- The paper introduces a modular VI-SLAM framework that isolates learned visual front-ends to precisely quantify their contributions and trade-offs.
- The method integrates classical and neural feature extractors with a unified sliding-window estimator and loop closure to handle diverse environmental challenges.
- The experimental evaluation reveals context-dependent performance, highlighting gains in dynamic scenes, low-parallax conditions, and energy versus accuracy trade-offs.
DL-VINS-Factory: A Modular Benchmarking Framework for Learned Visual Front-Ends in Visual-Inertial SLAM
Motivation and Problem Setting
Robust visual-inertial SLAM in real environments depends critically on front-end feature extractors and trackers. Progress in deep local feature learning—through models such as SuperPoint, ALIKED, and RaCo—has substantially improved local correspondence, yet their system-level benefit for tightly coupled VI-SLAM remains insufficiently isolated due to convolved differences in back-end optimization, loop-closure strategies, and hardware constraints. The field lacks a modular, controlled testbed enabling precise quantification of the contribution and trade-offs of learned keypoint extractors and neural matchers compared to classical pipelines. Additionally, loop-closure modules are tightly coupled to the choice of descriptor, hampering generality.
System Architecture
DL-VINS-Factory addresses this gap, architected as a fully modular VI-SLAM stack. Classical and learned visual front-ends are interchangeable within a unified back-end (sliding-window Ceres-based estimator) and loop-closure pipeline. Supported front-ends include ALIKED, RaCo, SuperPoint, and XFeat, with either Lucas-Kanade optical flow or LightGlue neural matching; all variants share the same estimator and 4-DoF pose-graph loop-closure.
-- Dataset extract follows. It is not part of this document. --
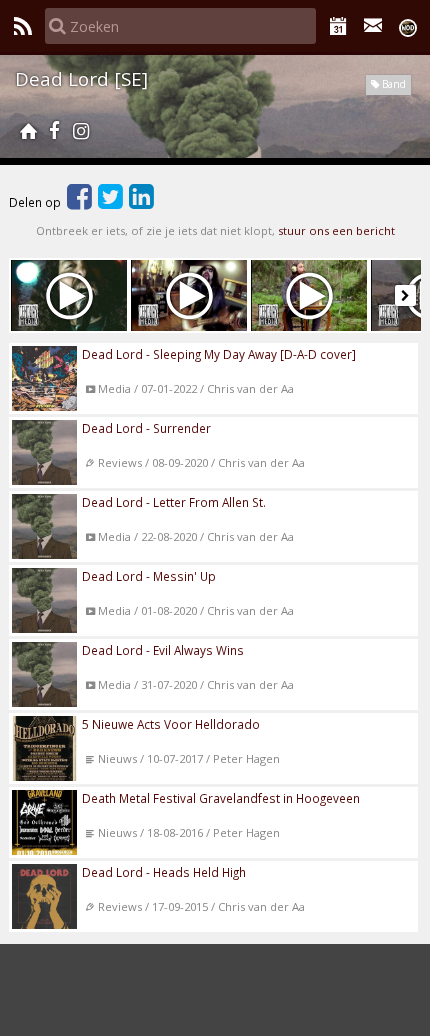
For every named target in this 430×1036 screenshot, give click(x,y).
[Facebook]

Figure 1: System overview of the DL-VINS-Factory pipeline, highlighting the interplay of modular learned front-ends and the unified, front-end agnostic loop closure subsystem.
Input pre-processing is CUDA-fused to minimize host-device bandwidth, and each model is exported as a platform-specific TensorRT engine with static shape for deployment. RaCo, a detector-only module, is paired with ALIKED descriptors via an efficient hybridization exploiting shared feature encoding (Figure 2).
Figure 2: Decomposition of ALIKED and RaCo in deployment, demonstrating reuse of static-shaped descriptor heads and efficient GPU execution.
Feature matching with LightGlue operates fully on-GPU, exploiting batch-2 matching for stereo and temporal pairs. Tracks are constructed by identifying one-to-one correspondences above a softmax-activated confidence. Geometric verification uses MAGSAC++, with a strict 1-pixel threshold. Stereo triangulation applies local disparity and positive-depth gating. For configurations using optical flow (LK), only keypoints are required; descriptors are omitted.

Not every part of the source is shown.